Stored data entries:
# # #

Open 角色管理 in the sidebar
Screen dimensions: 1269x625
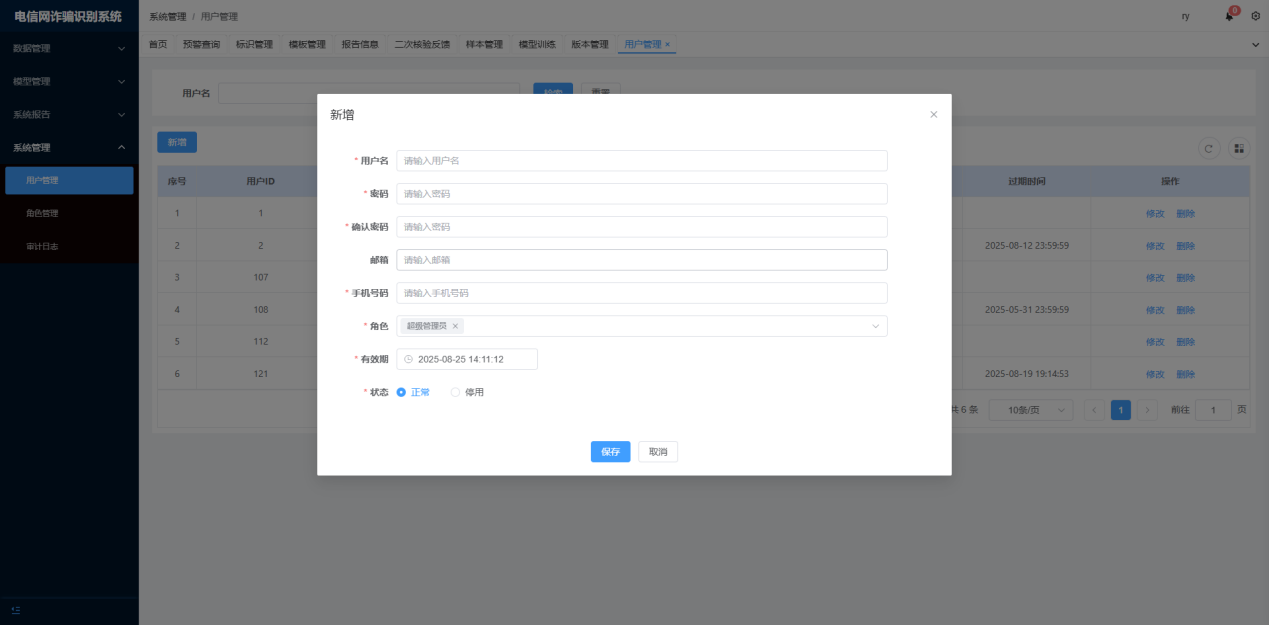42,213
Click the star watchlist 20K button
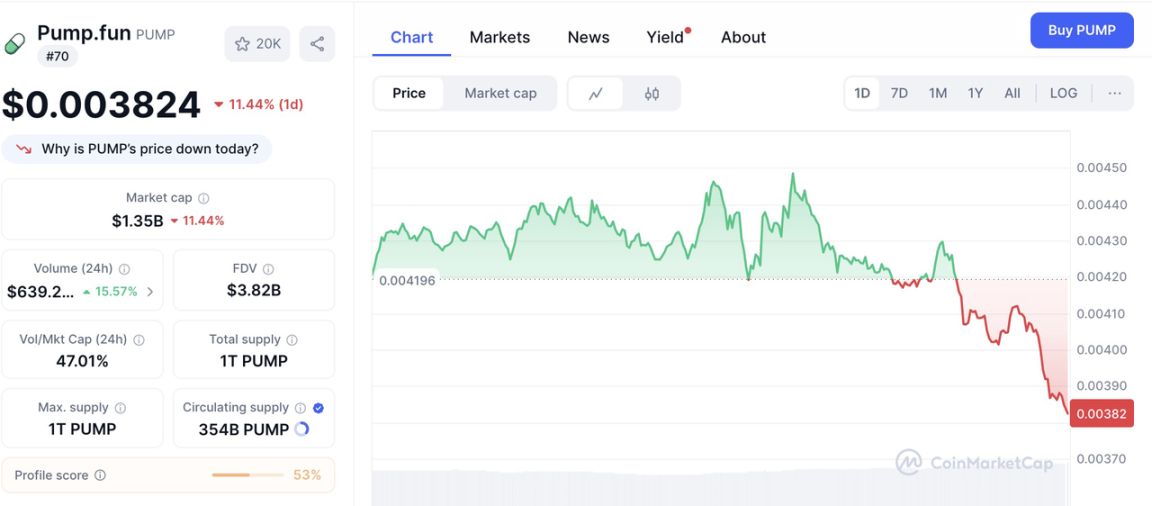This screenshot has height=506, width=1152. click(x=257, y=44)
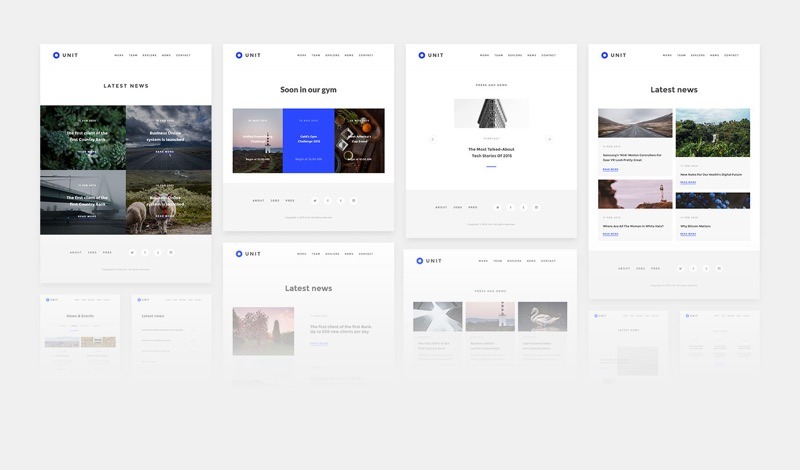The width and height of the screenshot is (800, 470).
Task: Open the news tile with the sheep photo
Action: point(168,202)
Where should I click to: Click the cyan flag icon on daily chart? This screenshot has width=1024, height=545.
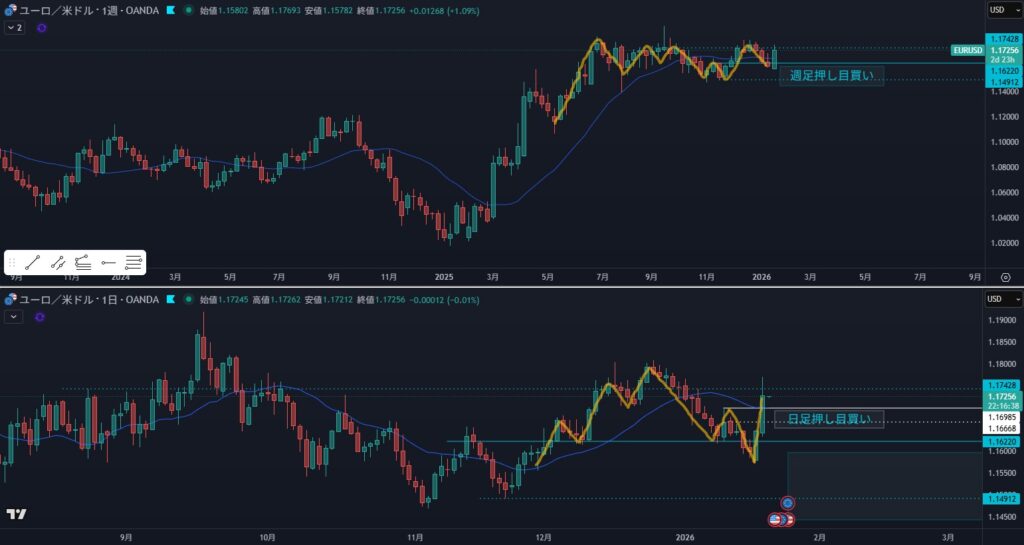(171, 299)

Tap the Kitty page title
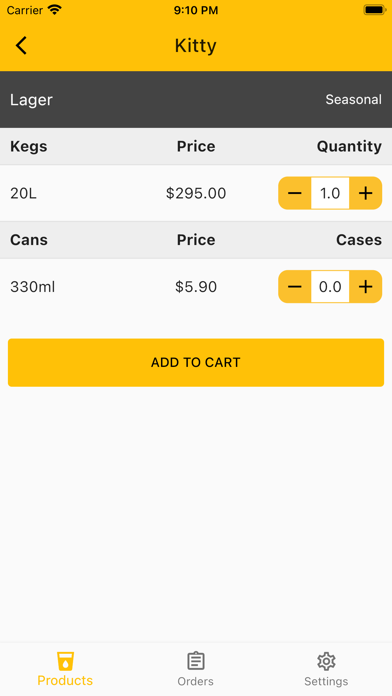pos(196,46)
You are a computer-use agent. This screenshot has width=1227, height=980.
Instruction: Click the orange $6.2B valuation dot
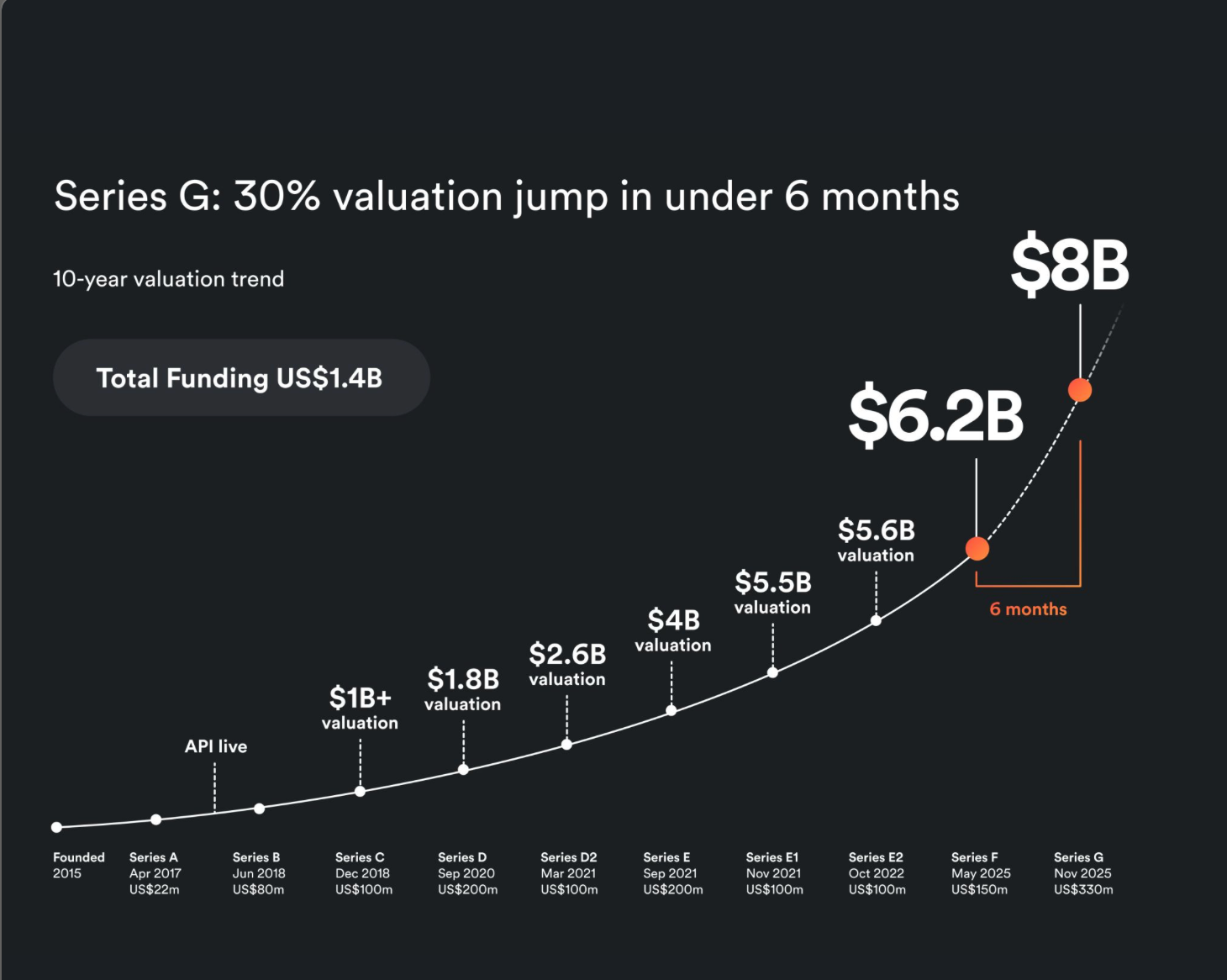977,549
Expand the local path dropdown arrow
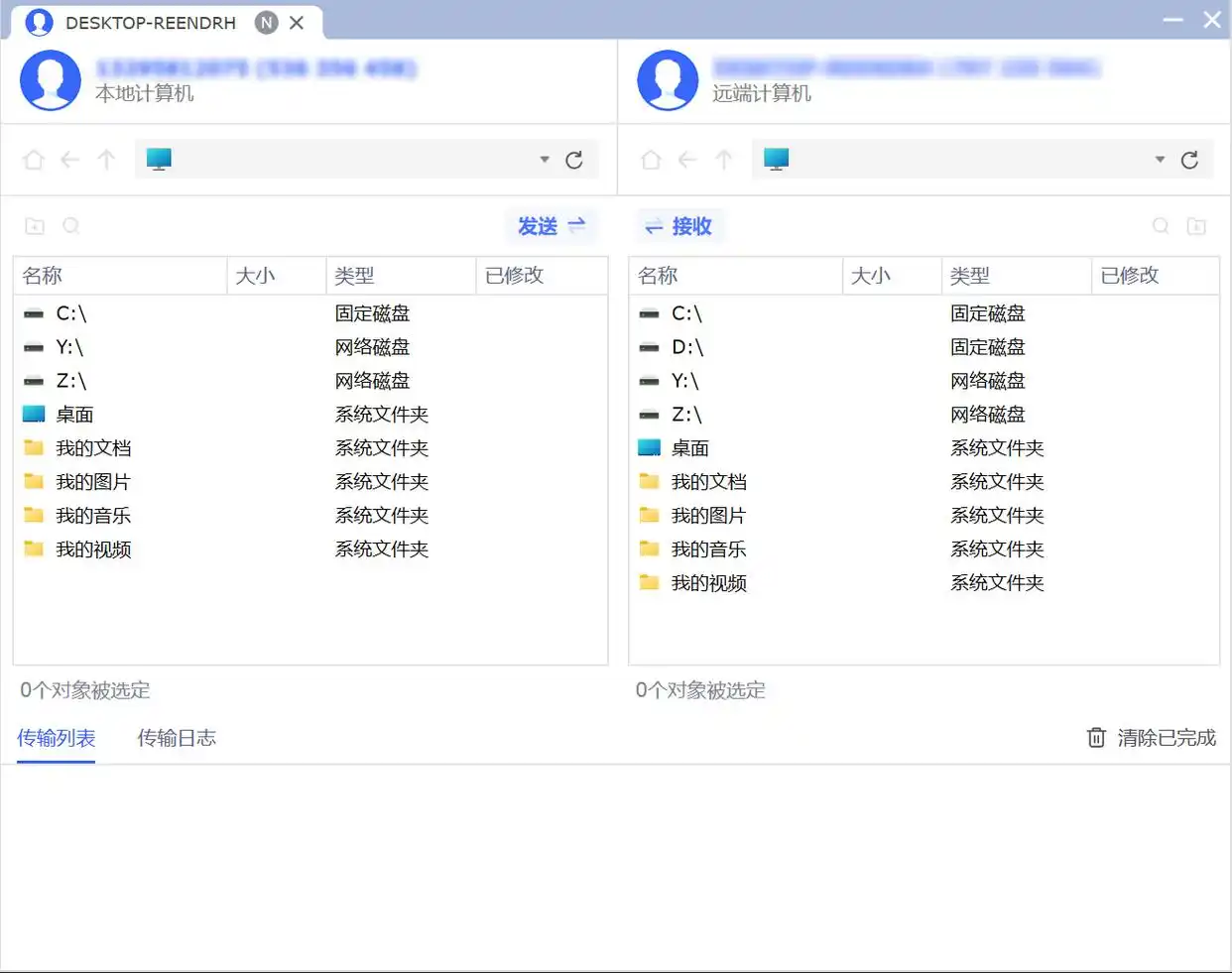This screenshot has height=973, width=1232. click(545, 160)
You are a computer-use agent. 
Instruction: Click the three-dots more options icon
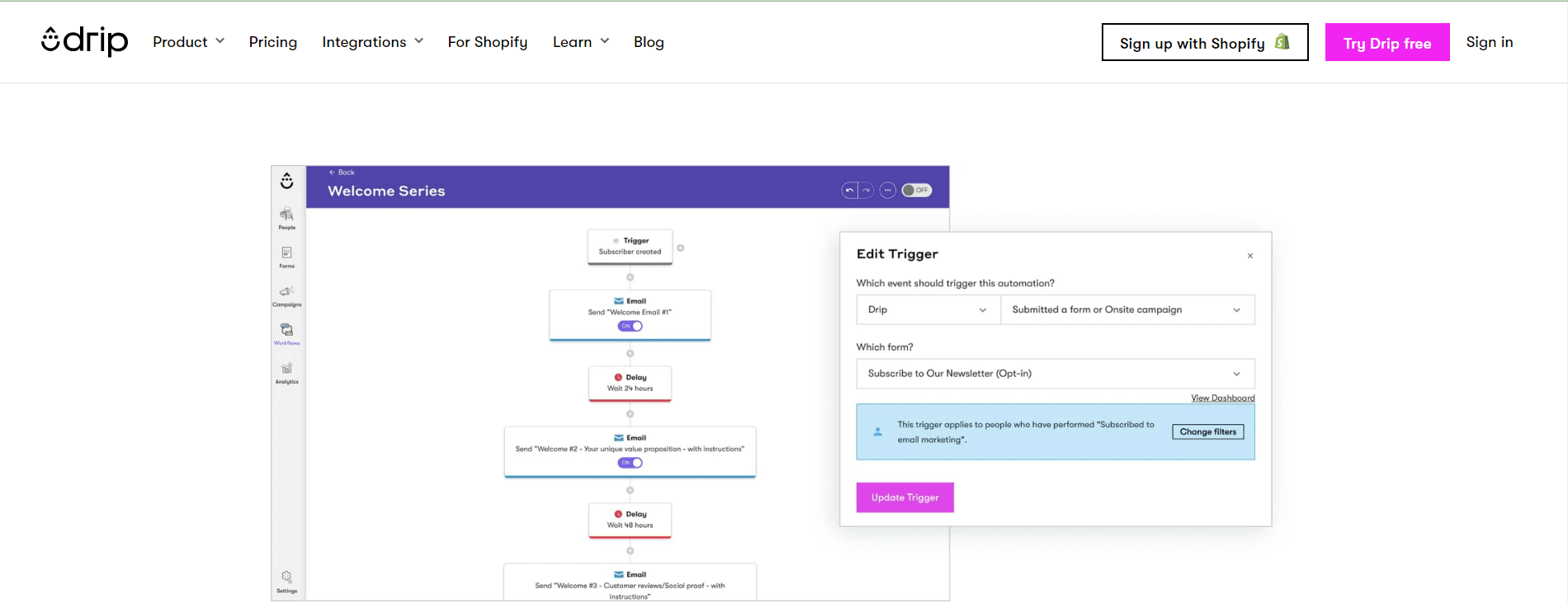tap(887, 191)
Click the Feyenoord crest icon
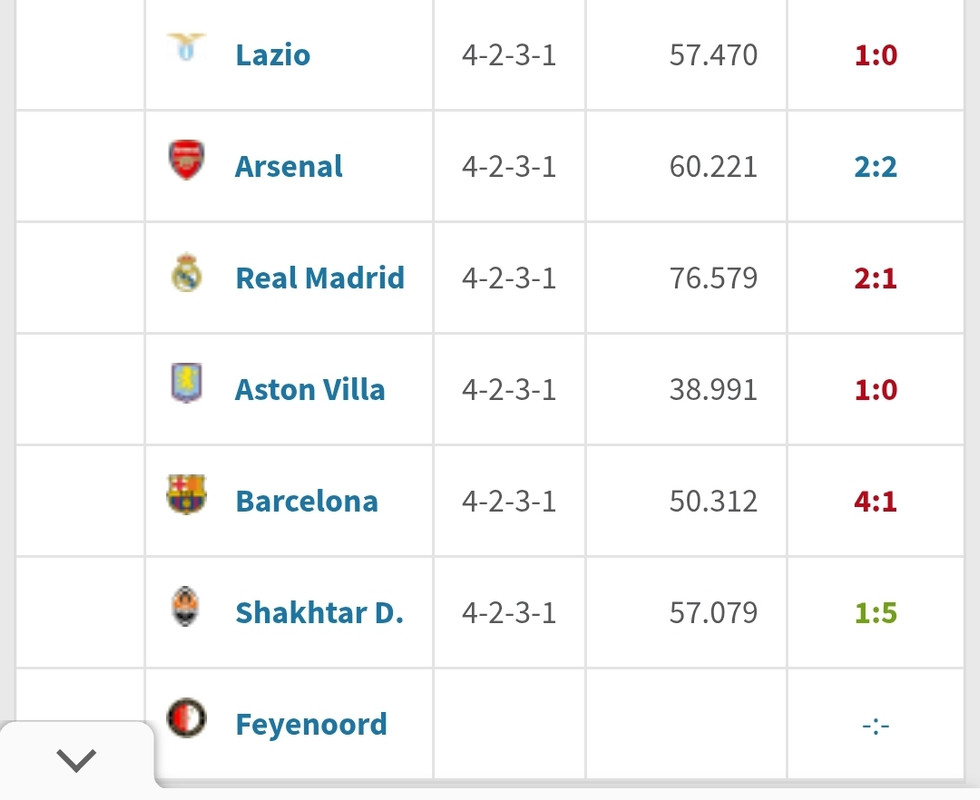980x800 pixels. 186,718
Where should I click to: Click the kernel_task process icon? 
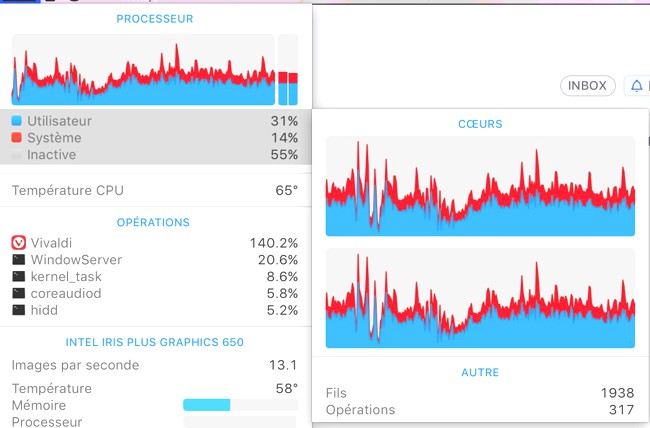point(18,277)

# # #

PROBLEM TO SOLVE: Once the line containing "You are a computer-use agent. This" is found, write out exactly that line and each line after it through the end of the entries, omitting pictures.

WRITTEN ANSWER:
You are a computer-use agent. This screenshot has width=1227, height=980.
Instruction: Click the orange $6.2B valuation dot
977,549
Expand the local path dropdown arrow
This screenshot has height=973, width=1232. click(545, 160)
You are a computer-use agent. 
Instruction: Click the three-dots more options icon
tap(887, 191)
Click the Feyenoord crest icon
980x800 pixels. 186,718
Where should I click to: Click the kernel_task process icon? 
point(18,277)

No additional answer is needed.